── DATA EXTRACT

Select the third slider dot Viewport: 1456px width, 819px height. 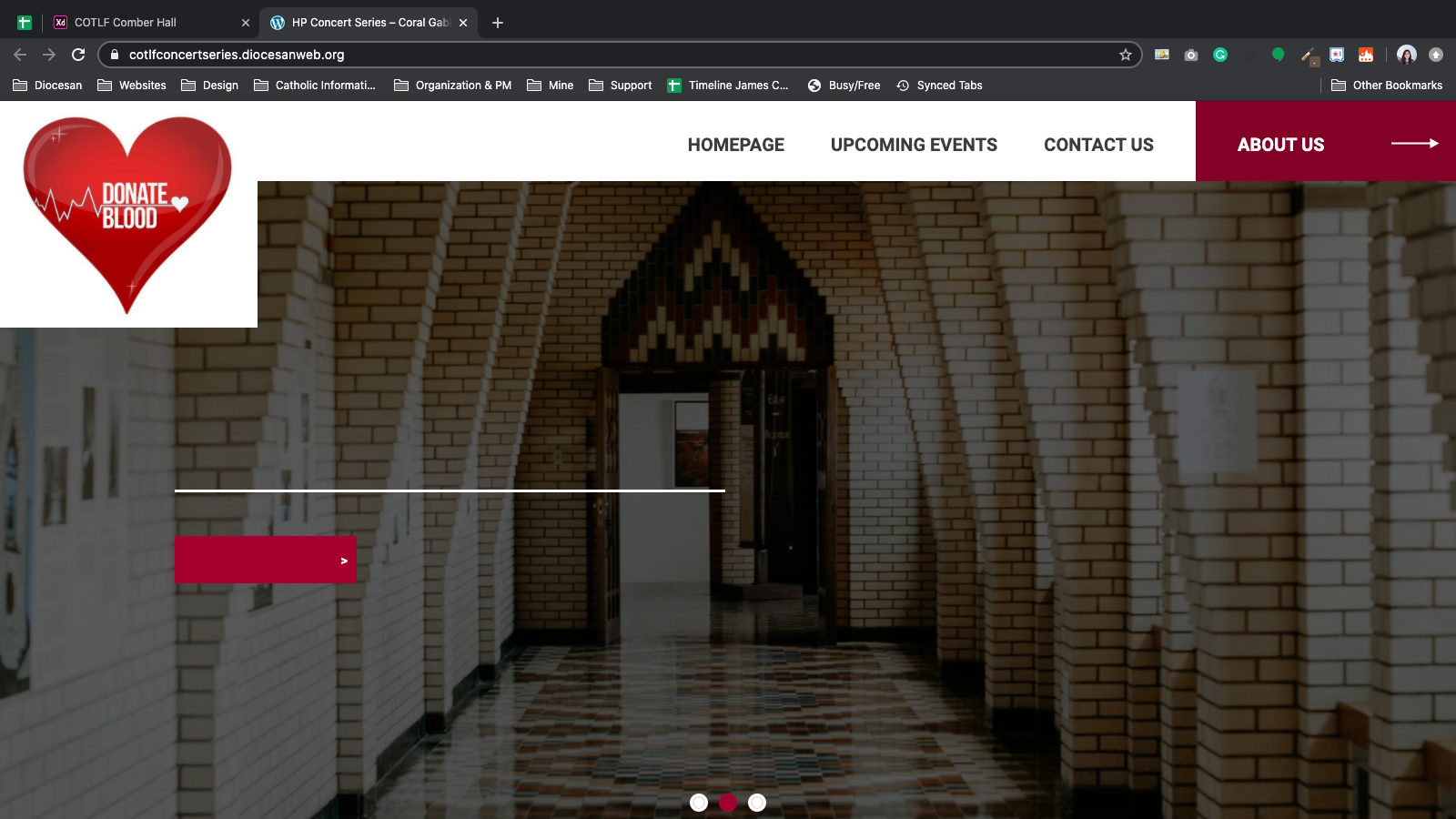(x=757, y=803)
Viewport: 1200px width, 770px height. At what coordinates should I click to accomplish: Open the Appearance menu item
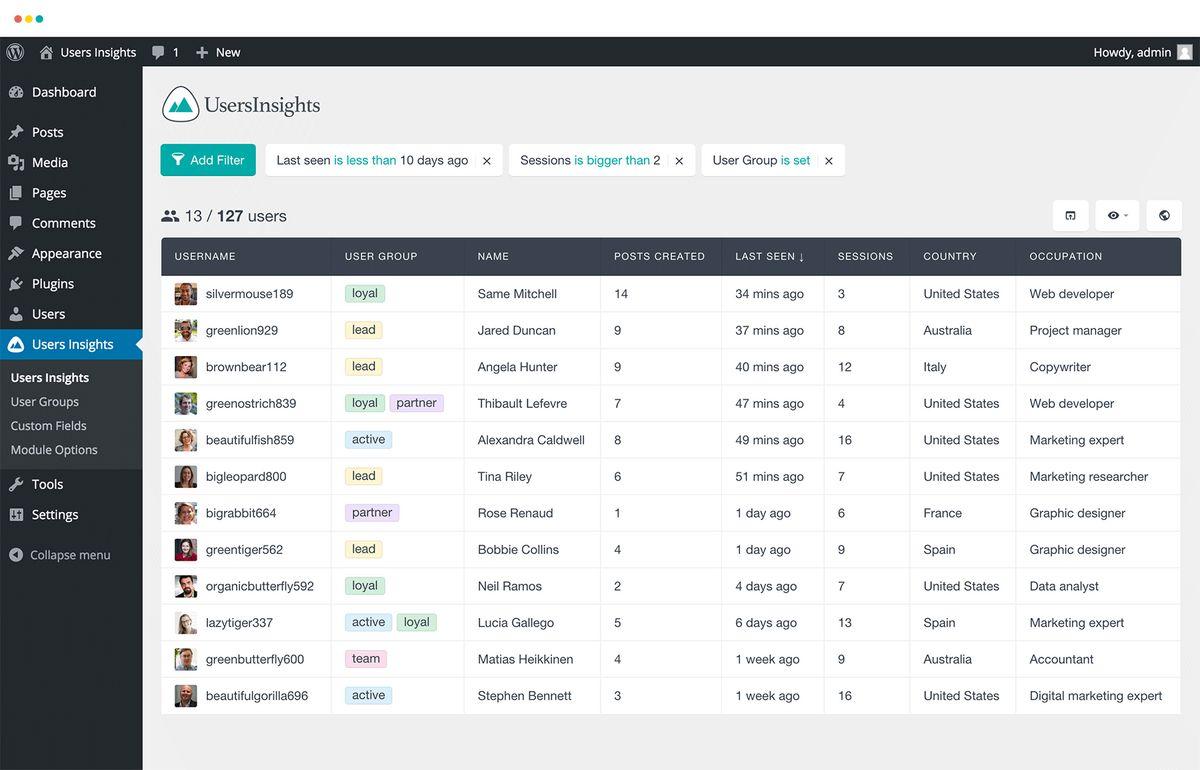66,253
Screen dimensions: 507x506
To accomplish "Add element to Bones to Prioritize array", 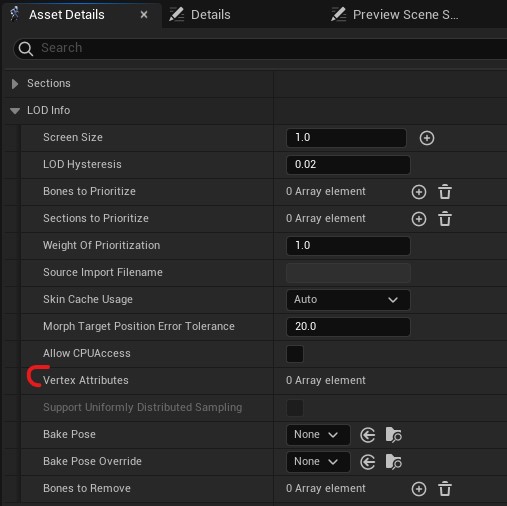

────

Copy the items word for word, from the line with "Viewport: 1200px width, 770px" up to and including the final line of the items, and leave the pictures out.

Viewport: 1200px width, 770px height. At what coordinates should I click to accomplish: Open the Appearance menu item
66,253
Screen dimensions: 507x506
To accomplish "Add element to Bones to Prioritize array", 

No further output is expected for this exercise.